* _What is required_
Lay out the stretch of the records from the line containing "291x376 pixels." through the line containing "Looking at the" as a Markdown table with the columns Row and Line, numbering each line and omitting any blank lines.

+++ Data records

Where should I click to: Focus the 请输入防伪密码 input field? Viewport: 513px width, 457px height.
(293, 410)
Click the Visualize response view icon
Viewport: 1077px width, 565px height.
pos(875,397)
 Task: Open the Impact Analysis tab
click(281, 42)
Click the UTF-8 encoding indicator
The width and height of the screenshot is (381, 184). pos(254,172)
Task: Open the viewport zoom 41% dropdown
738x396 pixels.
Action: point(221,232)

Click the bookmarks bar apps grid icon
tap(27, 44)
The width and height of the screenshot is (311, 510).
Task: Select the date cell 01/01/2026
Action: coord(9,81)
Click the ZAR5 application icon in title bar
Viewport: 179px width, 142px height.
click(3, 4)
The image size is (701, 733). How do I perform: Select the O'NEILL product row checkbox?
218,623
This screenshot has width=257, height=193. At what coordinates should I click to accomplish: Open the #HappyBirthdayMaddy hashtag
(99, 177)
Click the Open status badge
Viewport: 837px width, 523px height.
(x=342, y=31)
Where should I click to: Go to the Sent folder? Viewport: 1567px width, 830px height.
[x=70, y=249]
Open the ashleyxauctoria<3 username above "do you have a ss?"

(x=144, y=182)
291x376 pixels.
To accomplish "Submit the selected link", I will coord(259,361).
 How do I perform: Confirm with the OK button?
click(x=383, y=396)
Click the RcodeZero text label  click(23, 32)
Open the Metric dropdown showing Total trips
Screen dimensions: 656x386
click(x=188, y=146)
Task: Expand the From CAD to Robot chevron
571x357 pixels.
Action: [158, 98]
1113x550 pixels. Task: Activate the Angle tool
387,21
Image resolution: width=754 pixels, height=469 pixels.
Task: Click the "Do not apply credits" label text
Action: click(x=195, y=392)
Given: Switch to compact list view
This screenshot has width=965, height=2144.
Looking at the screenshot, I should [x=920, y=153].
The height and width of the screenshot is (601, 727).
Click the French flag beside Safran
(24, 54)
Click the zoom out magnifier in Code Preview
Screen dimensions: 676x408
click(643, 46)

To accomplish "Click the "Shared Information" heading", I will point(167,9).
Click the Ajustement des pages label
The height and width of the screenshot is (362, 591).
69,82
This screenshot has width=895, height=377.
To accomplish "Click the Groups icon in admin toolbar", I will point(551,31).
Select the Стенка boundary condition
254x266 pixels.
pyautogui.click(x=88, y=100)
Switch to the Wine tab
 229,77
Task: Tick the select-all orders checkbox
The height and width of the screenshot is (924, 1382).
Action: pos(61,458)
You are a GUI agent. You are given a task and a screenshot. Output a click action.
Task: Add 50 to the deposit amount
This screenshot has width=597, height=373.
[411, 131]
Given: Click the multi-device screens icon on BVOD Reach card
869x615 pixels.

++++++

* _Full answer_
| Row | Line |
|---|---|
| 1 | 291x376 pixels. |
| 2 | To accomplish "Submit the selected link", I will coord(259,361). |
| 3 |  How do I perform: Confirm with the OK button? |
| 4 | click(x=383, y=396) |
| 5 | Click the RcodeZero text label  click(23, 32) |
| 6 | Open the Metric dropdown showing Total trips |
| 7 | Screen dimensions: 656x386 |
| 8 | click(x=188, y=146) |
| 9 | Task: Expand the From CAD to Robot chevron |
| 10 | 571x357 pixels. |
| 11 | Action: [158, 98] |
| 12 | 1113x550 pixels. Task: Activate the Angle tool |
| 13 | 387,21 |
| 14 | Image resolution: width=754 pixels, height=469 pixels. |
| 15 | Task: Click the "Do not apply credits" label text |
| 16 | Action: click(x=195, y=392) |
| 17 | Given: Switch to compact list view |
| 18 | This screenshot has width=965, height=2144. |
| 19 | Looking at the screenshot, I should [x=920, y=153]. |